Guerra do tráfico impõe terror em comunidades da Zona Norte

Augusto Aguiar

Durante praticamente uma semana, os moradores de várias comunidades situadas na Zona Norte de Niterói não tiveram paz, com sucessivos confrontos entre traficantes ocorrendo em várias localidades, deixando o saldo de muito mêdo e apreensão. A guerra pelo controle do tráfico na região teve mais um violento capítulo entre o fim da noite de quinta-feira e as primeiras horas da manhã de sexta-feira, quando mais jum intenso confronto ocorreu, dessa vez no complexo de comunidades do Santo Cristo, Palmeira, e Pimba. Além do terror e a incerteza dos moradores sobre o que pode ocorrer nos próximos dias, mesmo com o patrulhamento intensificado pela PM, o saldo do enfrentamento foi de um morto.

Ainda por volta das 22h30m de quinta-feira, moradores do Fonseca procuraram abrigo em suas casas depois de ouvirem uma intensa troca de tiros proveniente do Santo Cristo, na Riodades. De acordo com fontes policiais, criminosos ligados a facção criminosa Comando vermelho (CV), fortemente armados com fuzis e escopetas, e reforçados de aliados vindos do Rio, mais uma vez tentaram invadir e tomar os pontos de venda de drogas controlados pelos rivais do TCP (Terceiro Comando Puro). O intenso confronto se estendeu para as comunidades vizinhas da Palmeira, Morro Seco, e Pimba. Moradores do local e bairros vizinhos, que preferiram não se identificar com medo de sofrerem represálias, afirmaram que foi uma “noite de pesadelo” ao som de muitos tiros que se estendeu até às 05 horas da manhã. Num dos acessos ao Morro do Pimba, na esquina das travessas Luciano Prestes e Albertina Ladeira, um corpo com marcas de tortura e tiros de grosso calibre foi encontrado. A vítima foi identificada como João Antônio Agostinho, de 29 anos.

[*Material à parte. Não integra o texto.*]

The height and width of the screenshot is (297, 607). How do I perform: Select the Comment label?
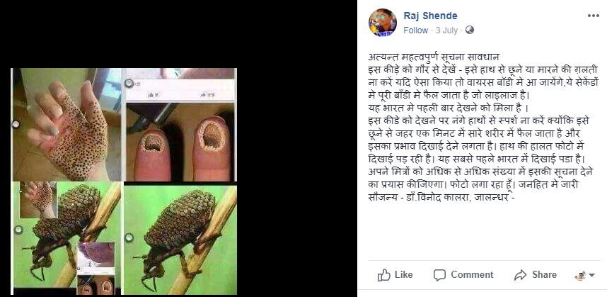click(472, 275)
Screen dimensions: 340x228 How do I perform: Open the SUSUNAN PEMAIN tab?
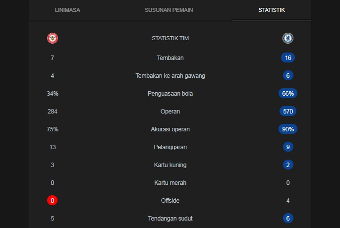pos(169,10)
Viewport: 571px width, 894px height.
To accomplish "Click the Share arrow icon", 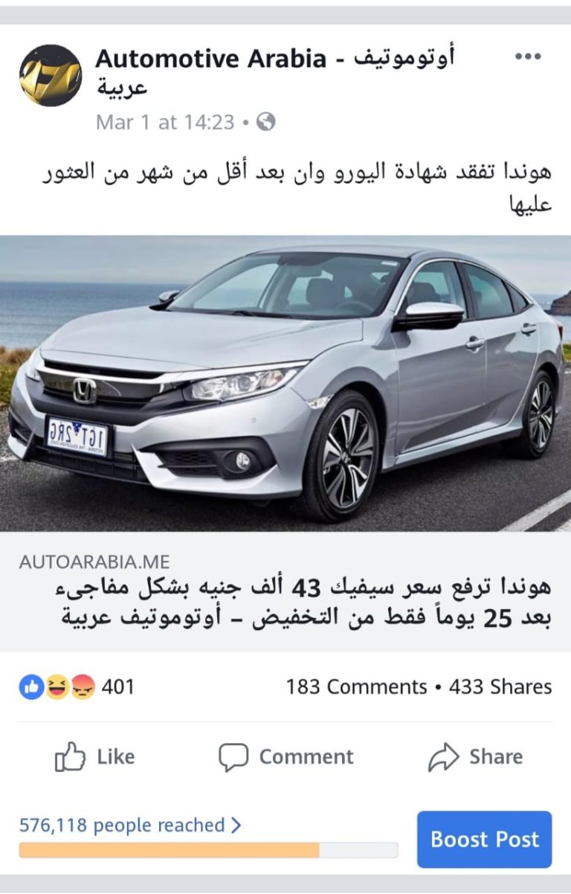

Não demorou muito para que várias pessoas afirmassem que fotos de traficantes ligados ao TCP estariam circulando nas redes sociais. Os bandidos posaram ao lado do cadáver, exibindo armas de grosso calibre, como fuzis de fabricação russa (modelo AK-47), pistolas 9 mm, e sinalizando com os dedos os símbolos da facção criminosa. Familiares da vítima estiveram na inicialmente na 78ª DP (Fonseca), afirmando que receberam um telefonema avisando que João havia sido morto. Ao tentarem chegar no local para reconhecer o cadáver, foram impedidos por traficantes do TCP que ainda estavam no local.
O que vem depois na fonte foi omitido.